• [SUPPLIED ENTRIES]:

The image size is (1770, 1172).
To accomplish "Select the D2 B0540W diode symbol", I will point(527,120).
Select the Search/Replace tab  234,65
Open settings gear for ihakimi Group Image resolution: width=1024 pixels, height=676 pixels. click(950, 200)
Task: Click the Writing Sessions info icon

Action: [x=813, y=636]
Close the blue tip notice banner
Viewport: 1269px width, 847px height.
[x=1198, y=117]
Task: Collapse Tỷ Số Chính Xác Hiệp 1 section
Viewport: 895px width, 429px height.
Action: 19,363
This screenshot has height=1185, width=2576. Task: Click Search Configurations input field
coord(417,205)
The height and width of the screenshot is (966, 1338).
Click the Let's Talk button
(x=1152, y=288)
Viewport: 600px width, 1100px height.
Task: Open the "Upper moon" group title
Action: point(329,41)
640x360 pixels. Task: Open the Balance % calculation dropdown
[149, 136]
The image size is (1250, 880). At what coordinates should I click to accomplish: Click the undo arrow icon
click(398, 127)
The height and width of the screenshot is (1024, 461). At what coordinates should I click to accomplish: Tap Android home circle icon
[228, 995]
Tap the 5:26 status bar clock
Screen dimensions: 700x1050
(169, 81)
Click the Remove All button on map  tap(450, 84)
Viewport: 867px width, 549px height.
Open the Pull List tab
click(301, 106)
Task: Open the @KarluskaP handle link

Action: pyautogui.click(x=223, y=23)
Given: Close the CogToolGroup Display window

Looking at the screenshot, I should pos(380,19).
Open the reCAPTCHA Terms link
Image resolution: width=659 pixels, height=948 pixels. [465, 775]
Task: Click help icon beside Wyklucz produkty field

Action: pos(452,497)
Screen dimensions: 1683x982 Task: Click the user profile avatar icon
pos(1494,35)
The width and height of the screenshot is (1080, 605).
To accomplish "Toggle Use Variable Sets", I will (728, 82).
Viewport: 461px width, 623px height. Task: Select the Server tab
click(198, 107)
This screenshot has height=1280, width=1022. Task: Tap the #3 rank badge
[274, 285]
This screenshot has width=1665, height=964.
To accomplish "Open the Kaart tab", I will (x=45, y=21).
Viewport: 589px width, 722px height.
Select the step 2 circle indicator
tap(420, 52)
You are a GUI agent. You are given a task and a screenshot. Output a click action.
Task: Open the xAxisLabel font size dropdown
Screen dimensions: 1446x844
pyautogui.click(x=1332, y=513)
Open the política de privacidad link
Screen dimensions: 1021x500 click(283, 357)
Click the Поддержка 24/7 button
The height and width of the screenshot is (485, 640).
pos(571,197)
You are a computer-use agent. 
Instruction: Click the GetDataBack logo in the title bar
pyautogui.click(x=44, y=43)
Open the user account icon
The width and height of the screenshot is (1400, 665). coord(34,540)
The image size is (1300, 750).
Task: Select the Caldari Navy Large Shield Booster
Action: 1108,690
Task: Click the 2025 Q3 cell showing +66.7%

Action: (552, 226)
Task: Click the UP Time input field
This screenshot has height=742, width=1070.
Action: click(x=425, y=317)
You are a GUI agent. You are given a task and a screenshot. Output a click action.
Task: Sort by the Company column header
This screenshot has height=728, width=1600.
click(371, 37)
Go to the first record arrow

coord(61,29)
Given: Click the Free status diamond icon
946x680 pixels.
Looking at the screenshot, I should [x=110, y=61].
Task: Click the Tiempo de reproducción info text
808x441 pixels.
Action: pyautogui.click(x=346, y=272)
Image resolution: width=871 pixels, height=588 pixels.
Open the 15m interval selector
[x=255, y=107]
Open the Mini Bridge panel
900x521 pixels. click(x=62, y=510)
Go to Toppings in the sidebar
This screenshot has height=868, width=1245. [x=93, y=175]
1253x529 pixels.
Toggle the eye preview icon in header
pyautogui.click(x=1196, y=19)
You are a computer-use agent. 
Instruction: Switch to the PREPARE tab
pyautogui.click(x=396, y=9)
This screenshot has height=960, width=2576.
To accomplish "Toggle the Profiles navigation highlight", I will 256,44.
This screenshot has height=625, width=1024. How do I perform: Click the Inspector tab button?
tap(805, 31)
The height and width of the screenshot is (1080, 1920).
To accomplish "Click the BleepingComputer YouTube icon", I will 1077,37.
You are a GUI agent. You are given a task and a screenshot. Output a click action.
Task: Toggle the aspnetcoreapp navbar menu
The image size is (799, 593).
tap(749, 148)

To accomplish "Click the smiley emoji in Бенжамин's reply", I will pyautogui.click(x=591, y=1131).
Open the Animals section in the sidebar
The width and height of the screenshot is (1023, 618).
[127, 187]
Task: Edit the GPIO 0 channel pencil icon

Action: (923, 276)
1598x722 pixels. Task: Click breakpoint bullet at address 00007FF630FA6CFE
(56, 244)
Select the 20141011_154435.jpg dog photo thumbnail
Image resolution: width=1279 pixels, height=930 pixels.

• [EXERCISE]:
Within the entries above, some lines may contain "will". Report how many, and nothing else.

• [EXPECTED ANSWER]:
6